▶ Problem
The answer should consist of all the entries, repeated word for word.

▶ Dataset records
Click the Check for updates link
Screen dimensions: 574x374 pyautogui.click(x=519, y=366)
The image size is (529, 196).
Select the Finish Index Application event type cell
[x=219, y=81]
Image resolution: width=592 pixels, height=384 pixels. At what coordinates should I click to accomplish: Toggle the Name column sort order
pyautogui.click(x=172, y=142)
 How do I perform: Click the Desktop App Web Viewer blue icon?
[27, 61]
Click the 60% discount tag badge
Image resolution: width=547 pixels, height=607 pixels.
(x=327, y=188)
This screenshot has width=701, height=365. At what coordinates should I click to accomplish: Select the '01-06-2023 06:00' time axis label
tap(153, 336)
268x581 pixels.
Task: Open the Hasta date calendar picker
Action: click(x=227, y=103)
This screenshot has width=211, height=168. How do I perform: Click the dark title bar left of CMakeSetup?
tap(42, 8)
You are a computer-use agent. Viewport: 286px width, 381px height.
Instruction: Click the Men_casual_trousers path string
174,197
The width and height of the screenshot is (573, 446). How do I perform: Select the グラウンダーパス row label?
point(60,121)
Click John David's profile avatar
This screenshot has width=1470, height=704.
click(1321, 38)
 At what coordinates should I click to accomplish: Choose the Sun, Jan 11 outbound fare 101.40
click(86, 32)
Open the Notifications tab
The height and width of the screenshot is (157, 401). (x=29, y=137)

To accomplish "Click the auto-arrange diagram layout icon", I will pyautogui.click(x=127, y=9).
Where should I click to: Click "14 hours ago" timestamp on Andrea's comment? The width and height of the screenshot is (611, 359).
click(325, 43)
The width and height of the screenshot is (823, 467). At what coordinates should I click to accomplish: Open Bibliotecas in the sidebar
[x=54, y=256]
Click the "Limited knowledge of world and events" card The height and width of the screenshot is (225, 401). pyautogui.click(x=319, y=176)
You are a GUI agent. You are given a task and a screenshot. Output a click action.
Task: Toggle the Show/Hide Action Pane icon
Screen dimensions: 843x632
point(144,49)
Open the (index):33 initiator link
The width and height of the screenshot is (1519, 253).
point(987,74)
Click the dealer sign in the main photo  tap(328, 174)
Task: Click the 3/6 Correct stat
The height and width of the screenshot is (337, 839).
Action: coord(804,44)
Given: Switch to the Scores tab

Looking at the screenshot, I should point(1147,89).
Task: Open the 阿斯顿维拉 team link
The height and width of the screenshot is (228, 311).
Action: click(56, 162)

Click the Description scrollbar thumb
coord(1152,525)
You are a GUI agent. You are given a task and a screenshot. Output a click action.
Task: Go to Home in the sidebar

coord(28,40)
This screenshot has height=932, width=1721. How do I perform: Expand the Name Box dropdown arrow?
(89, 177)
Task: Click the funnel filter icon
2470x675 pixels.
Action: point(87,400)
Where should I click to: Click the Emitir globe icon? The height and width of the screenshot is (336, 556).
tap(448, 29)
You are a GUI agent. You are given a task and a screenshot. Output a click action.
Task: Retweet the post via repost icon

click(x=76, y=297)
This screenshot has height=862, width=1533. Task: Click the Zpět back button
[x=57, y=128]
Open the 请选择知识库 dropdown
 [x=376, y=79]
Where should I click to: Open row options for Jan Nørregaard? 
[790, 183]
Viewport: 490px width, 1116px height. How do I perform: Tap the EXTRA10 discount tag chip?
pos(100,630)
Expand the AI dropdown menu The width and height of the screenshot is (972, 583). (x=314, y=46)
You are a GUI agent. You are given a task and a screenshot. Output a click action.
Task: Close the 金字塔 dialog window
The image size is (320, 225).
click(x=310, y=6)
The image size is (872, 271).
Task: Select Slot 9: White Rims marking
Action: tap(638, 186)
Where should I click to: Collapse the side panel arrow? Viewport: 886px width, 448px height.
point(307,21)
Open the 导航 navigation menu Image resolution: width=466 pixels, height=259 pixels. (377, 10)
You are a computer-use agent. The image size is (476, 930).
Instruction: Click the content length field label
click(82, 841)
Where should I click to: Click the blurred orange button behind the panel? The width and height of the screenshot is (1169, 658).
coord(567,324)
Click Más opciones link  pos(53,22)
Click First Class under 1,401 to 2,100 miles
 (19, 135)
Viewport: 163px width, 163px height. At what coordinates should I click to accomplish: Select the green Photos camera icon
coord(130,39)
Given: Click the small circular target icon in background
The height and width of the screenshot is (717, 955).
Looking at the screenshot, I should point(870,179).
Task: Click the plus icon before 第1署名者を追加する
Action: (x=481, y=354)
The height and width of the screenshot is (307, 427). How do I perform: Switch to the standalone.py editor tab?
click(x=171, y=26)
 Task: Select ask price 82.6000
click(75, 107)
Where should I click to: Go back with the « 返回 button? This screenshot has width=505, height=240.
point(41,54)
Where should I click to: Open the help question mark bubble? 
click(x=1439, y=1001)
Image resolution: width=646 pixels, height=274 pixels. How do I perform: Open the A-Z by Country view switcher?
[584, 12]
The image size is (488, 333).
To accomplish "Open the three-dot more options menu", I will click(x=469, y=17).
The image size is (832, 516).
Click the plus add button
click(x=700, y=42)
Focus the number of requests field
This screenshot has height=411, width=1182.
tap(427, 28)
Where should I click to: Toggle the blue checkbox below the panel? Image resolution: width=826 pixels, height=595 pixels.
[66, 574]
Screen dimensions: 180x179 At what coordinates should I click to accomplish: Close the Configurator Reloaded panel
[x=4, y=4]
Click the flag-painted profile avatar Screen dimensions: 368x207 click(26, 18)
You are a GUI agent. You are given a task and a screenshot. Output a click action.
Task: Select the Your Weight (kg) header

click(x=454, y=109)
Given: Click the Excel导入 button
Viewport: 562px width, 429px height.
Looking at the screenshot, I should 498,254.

▶ Answer to this task
Click the Check for updates link
Screen dimensions: 574x374 pyautogui.click(x=519, y=366)
The image size is (529, 196).
Select the Finish Index Application event type cell
[x=219, y=81]
Image resolution: width=592 pixels, height=384 pixels. At what coordinates should I click to accomplish: Toggle the Name column sort order
pyautogui.click(x=172, y=142)
 How do I perform: Click the Desktop App Web Viewer blue icon?
[27, 61]
Click the 60% discount tag badge
Image resolution: width=547 pixels, height=607 pixels.
(x=327, y=188)
This screenshot has width=701, height=365. At what coordinates should I click to accomplish: Select the '01-06-2023 06:00' time axis label
tap(153, 336)
268x581 pixels.
Task: Open the Hasta date calendar picker
Action: click(x=227, y=103)
This screenshot has width=211, height=168. How do I perform: Click the dark title bar left of CMakeSetup?
tap(42, 8)
You are a computer-use agent. Viewport: 286px width, 381px height.
Instruction: Click the Men_casual_trousers path string
174,197
The width and height of the screenshot is (573, 446). How do I perform: Select the グラウンダーパス row label?
point(60,121)
Click John David's profile avatar
This screenshot has width=1470, height=704.
click(1321, 38)
 At what coordinates should I click to accomplish: Choose the Sun, Jan 11 outbound fare 101.40
click(86, 32)
Open the Notifications tab
The height and width of the screenshot is (157, 401). (x=29, y=137)

To accomplish "Click the auto-arrange diagram layout icon", I will pyautogui.click(x=127, y=9).
Where should I click to: Click "14 hours ago" timestamp on Andrea's comment? The width and height of the screenshot is (611, 359).
click(325, 43)
The width and height of the screenshot is (823, 467). At what coordinates should I click to accomplish: Open Bibliotecas in the sidebar
[x=54, y=256]
Click the "Limited knowledge of world and events" card The height and width of the screenshot is (225, 401). pyautogui.click(x=319, y=176)
You are a GUI agent. You are given a task and a screenshot. Output a click action.
Task: Toggle the Show/Hide Action Pane icon
Screen dimensions: 843x632
point(144,49)
Open the (index):33 initiator link
The width and height of the screenshot is (1519, 253).
point(987,74)
Click the dealer sign in the main photo  tap(328, 174)
Task: Click the 3/6 Correct stat
The height and width of the screenshot is (337, 839).
Action: coord(804,44)
Given: Switch to the Scores tab

Looking at the screenshot, I should point(1147,89).
Task: Open the 阿斯顿维拉 team link
The height and width of the screenshot is (228, 311).
Action: click(56, 162)

Click the Description scrollbar thumb
coord(1152,525)
You are a GUI agent. You are given a task and a screenshot. Output a click action.
Task: Go to Home in the sidebar

coord(28,40)
This screenshot has height=932, width=1721. How do I perform: Expand the Name Box dropdown arrow?
(89, 177)
Task: Click the funnel filter icon
2470x675 pixels.
Action: point(87,400)
Where should I click to: Click the Emitir globe icon? The height and width of the screenshot is (336, 556).
tap(448, 29)
You are a GUI agent. You are given a task and a screenshot. Output a click action.
Task: Retweet the post via repost icon

click(x=76, y=297)
This screenshot has height=862, width=1533. Task: Click the Zpět back button
[x=57, y=128]
Open the 请选择知识库 dropdown
 [x=376, y=79]
Where should I click to: Open row options for Jan Nørregaard? 
[790, 183]
Viewport: 490px width, 1116px height. How do I perform: Tap the EXTRA10 discount tag chip?
pos(100,630)
Expand the AI dropdown menu The width and height of the screenshot is (972, 583). (x=314, y=46)
You are a GUI agent. You are given a task and a screenshot. Output a click action.
Task: Close the 金字塔 dialog window
The image size is (320, 225).
click(x=310, y=6)
The image size is (872, 271).
Task: Select Slot 9: White Rims marking
Action: tap(638, 186)
Where should I click to: Collapse the side panel arrow? Viewport: 886px width, 448px height.
point(307,21)
Open the 导航 navigation menu Image resolution: width=466 pixels, height=259 pixels. (377, 10)
You are a computer-use agent. The image size is (476, 930).
Instruction: Click the content length field label
click(82, 841)
Where should I click to: Click the blurred orange button behind the panel? The width and height of the screenshot is (1169, 658).
coord(567,324)
Click Más opciones link  pos(53,22)
Click First Class under 1,401 to 2,100 miles
 (19, 135)
Viewport: 163px width, 163px height. At what coordinates should I click to accomplish: Select the green Photos camera icon
coord(130,39)
Given: Click the small circular target icon in background
The height and width of the screenshot is (717, 955).
Looking at the screenshot, I should point(870,179).
Task: Click the plus icon before 第1署名者を追加する
Action: (x=481, y=354)
The height and width of the screenshot is (307, 427). How do I perform: Switch to the standalone.py editor tab?
click(x=171, y=26)
 Task: Select ask price 82.6000
click(75, 107)
Where should I click to: Go back with the « 返回 button? This screenshot has width=505, height=240.
point(41,54)
Where should I click to: Open the help question mark bubble? 
click(x=1439, y=1001)
Image resolution: width=646 pixels, height=274 pixels. How do I perform: Open the A-Z by Country view switcher?
[584, 12]
The image size is (488, 333).
To accomplish "Open the three-dot more options menu", I will click(x=469, y=17).
The image size is (832, 516).
Click the plus add button
click(x=700, y=42)
Focus the number of requests field
This screenshot has height=411, width=1182.
tap(427, 28)
Where should I click to: Toggle the blue checkbox below the panel? Image resolution: width=826 pixels, height=595 pixels.
[66, 574]
Screen dimensions: 180x179 At what coordinates should I click to accomplish: Close the Configurator Reloaded panel
[x=4, y=4]
Click the flag-painted profile avatar Screen dimensions: 368x207 click(26, 18)
You are a GUI agent. You are given a task and a screenshot. Output a click action.
Task: Select the Your Weight (kg) header

click(x=454, y=109)
Given: Click the Excel导入 button
Viewport: 562px width, 429px height.
Looking at the screenshot, I should 498,254.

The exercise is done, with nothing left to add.